E essa percepção está explícita na trama central do filme, já que toda a narrativa gira em torno da desconstrução de estereótipos dentro do universo adolescente — coisa que acontece entre os próprios protagonistas num primeiro momento e posteriormente com a margem de reflexão deixada para os adultos na famosa carta escrita por Andrew ao professor que tomou conta dos cinco durante o dia:
Prezado Sr. Vernon:
Nós aceitamos o fato de que tivemos de sacrificar um sábado inteiro na detenção por qualquer coisa que fizemos de errado, mas nós o achamos louco por nos fazer escrever uma redação te dizendo quem nós pensamos que somos. Você nos enxerga como quer enxergar. Nos termos mais simples e nas definições mais convenientes. Mas nós descobrimos que cada um de nós é um nerd, um atleta, uma esquisita, uma patricinha e um marginal.

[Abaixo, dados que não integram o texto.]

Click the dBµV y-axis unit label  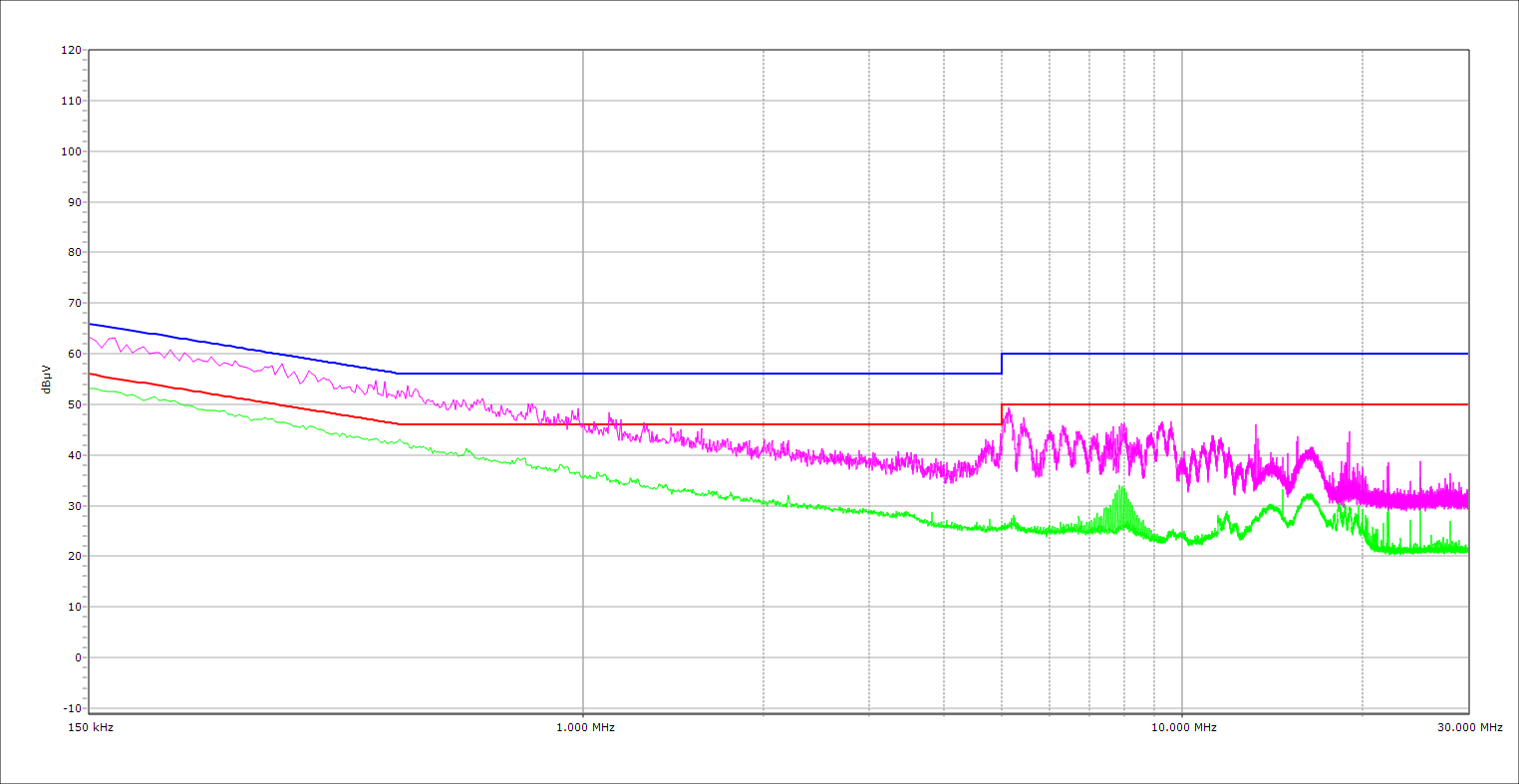pos(47,379)
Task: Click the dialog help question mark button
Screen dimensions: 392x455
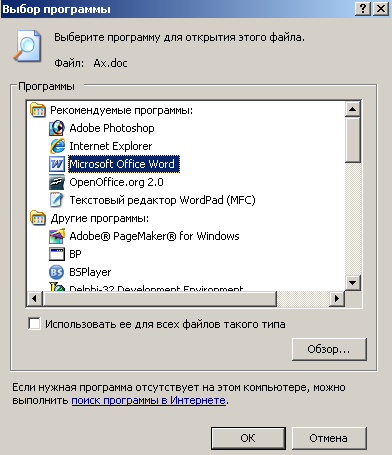Action: [363, 9]
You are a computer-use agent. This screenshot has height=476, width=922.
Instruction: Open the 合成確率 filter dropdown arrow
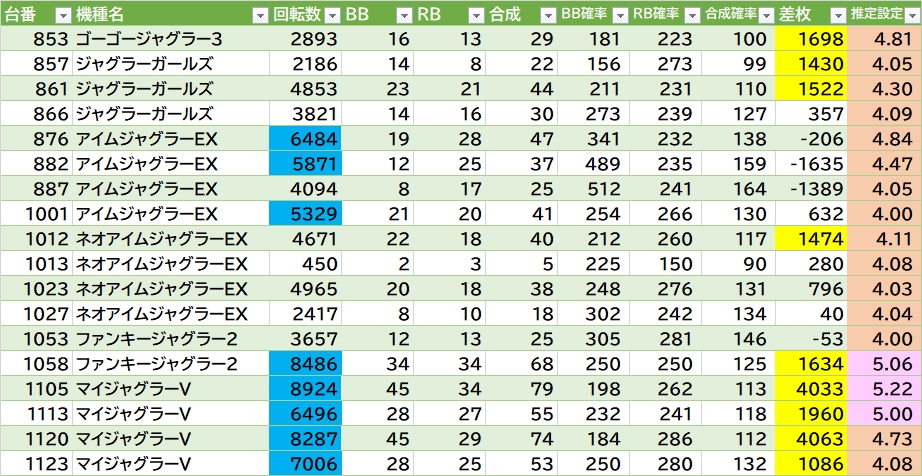click(764, 14)
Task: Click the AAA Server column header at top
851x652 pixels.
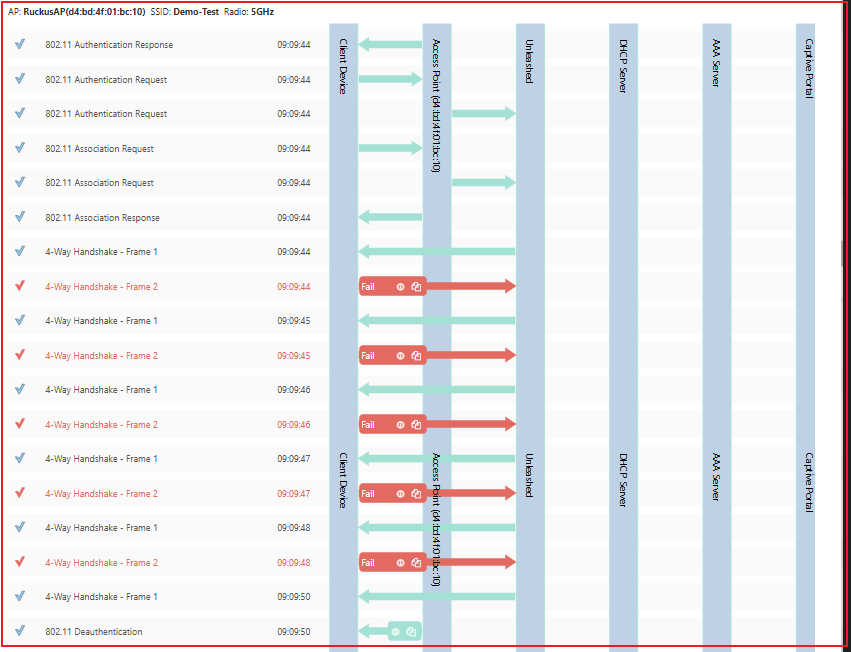Action: point(716,64)
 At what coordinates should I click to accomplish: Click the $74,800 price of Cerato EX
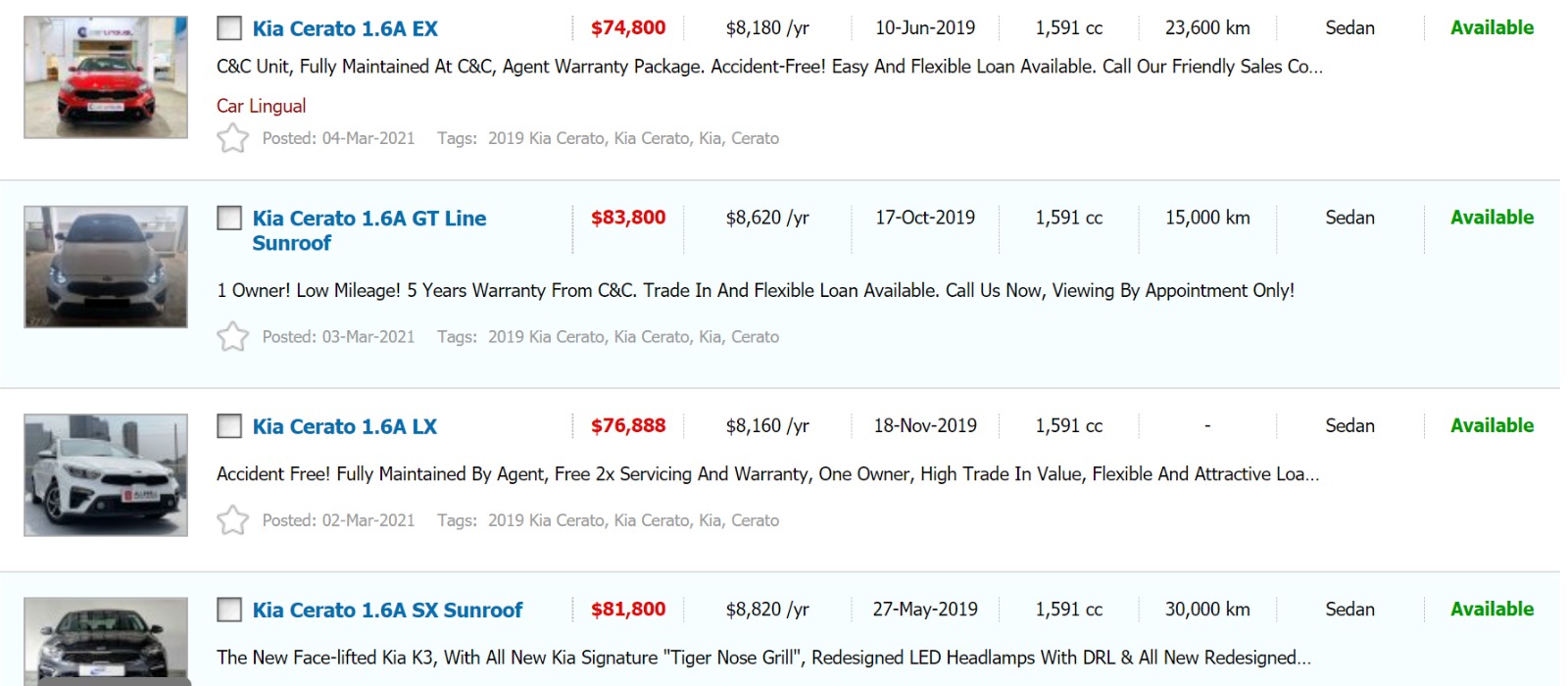tap(628, 27)

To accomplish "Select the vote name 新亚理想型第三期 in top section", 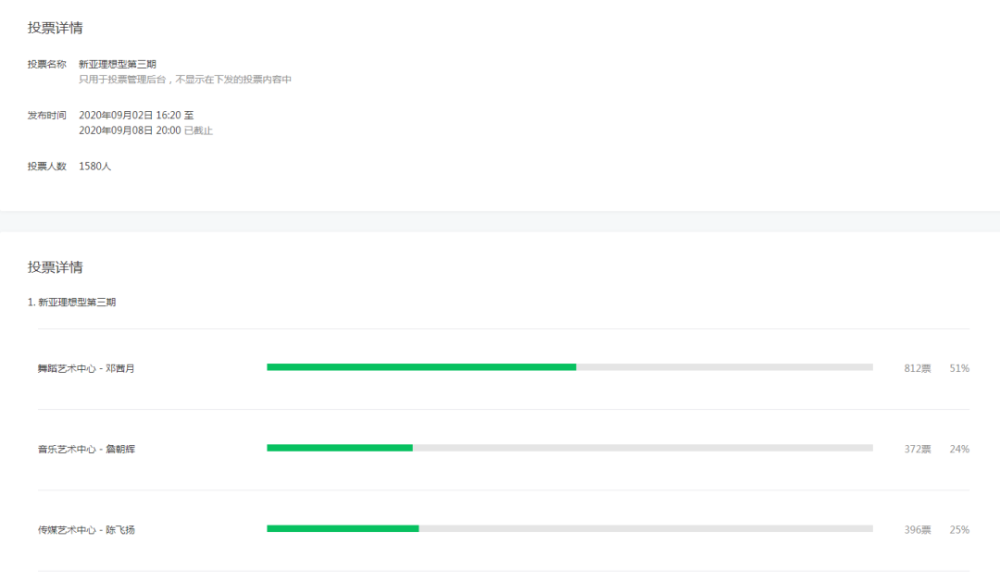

Isso responde sua pergunta?
Atenciosamente, o Clube dos Cinco
Em termos cinematográficos, O Clube dos Cinco não foi um divisor de águas em termos técnicos e nem levou grandes prêmios da indústria. Mas certamente deixou sua marca em boa parte de seu público e influenciou toda uma série de obras que tratam do universo adolescente de forma mais humana, entre elas: As Vantagens de Ser Invisível, Cidades de Papel, Quem é Você, Alasca?; Meninas Malvadas; Jovens, Loucos e Rebeldes; e O Maravilhoso Agora.
Se você nunca assistiu ao filme, ele está disponível na Netflix. Se você já assistiu e quer rever, hoje seja um bom dia para isso!
Não é sempre que cinco adolescentes fazem História. Mas estes fizeram. E talvez continuemos a falar deles por mais 33 anos.